Big Data/Machine Learning/AI
What if we had built a prediction model with a survival super learner instead of a Cox model 10 years ago? Arthur Chatton* Arthur Chatton Héloïse Cardinal Kevin Assob Feugo Robert W Platt Mireille E Schnitzer
Classical approaches to prediction were mainly based on parametric models, but there is a current trend towards using more flexible machine learning approaches. Indeed, many machine learning approaches do not rely on parametric assumptions about the underlying data-generating process and have the potential to predict more accurately. Nevertheless, there is still no free-lunch method, even with machine learning. Their improved flexibility is at the cost of an increased risk of over-fitting, needing more data to converge, and the final performance still depends on the particular data-generating process.

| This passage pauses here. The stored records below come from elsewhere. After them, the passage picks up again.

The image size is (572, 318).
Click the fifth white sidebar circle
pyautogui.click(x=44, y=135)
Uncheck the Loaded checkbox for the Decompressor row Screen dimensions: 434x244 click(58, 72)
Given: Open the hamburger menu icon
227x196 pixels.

Ensemble methods aim to overcome these issues by combining a diverse and rich set of algorithms or “learners” into one final prediction. For instance, the super learner takes a weighted sum of the individual predictions from each incorporated learner to produce a final prediction that is theoretically as accurate as the best-performing candidate learner.
However, both the patients’ characteristics and the guidelines to treat them evolve over time. As a result, the performance of a prediction model decreases over time with this population shift, and a prediction model performing well when developed (even externally validated) can become useless later.

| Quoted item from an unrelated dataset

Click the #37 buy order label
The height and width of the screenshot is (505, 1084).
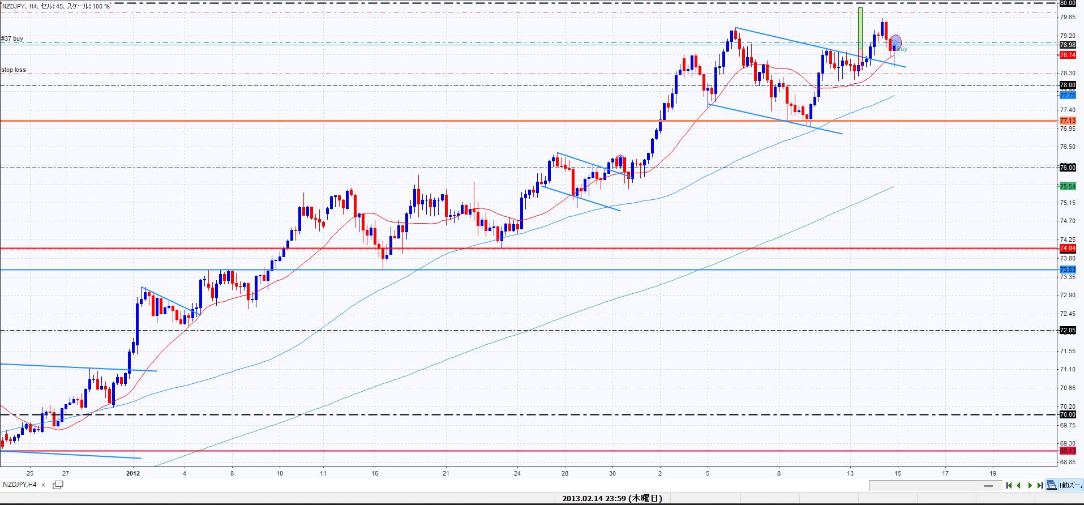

Little evidence exists about the performance drift occurring over time for machine learning-based prediction models. But ensemble methods were not considered, nor were time-to-event outcomes. Therefore, the present study aims to fill this gap in the literature.
The KTFS is a prediction score developed in the early 2000s in France to predict the return to dialysis eight years after kidney transplantation. We develop a KTFS-like score with a survival super learner on the same learning data as the KTFS used, and we validate their performance (discrimination, calibration and net benefit at 8 years) on patients transplanted between 2010 and 2015 from the same open cohort and other European or Canadian external cohorts.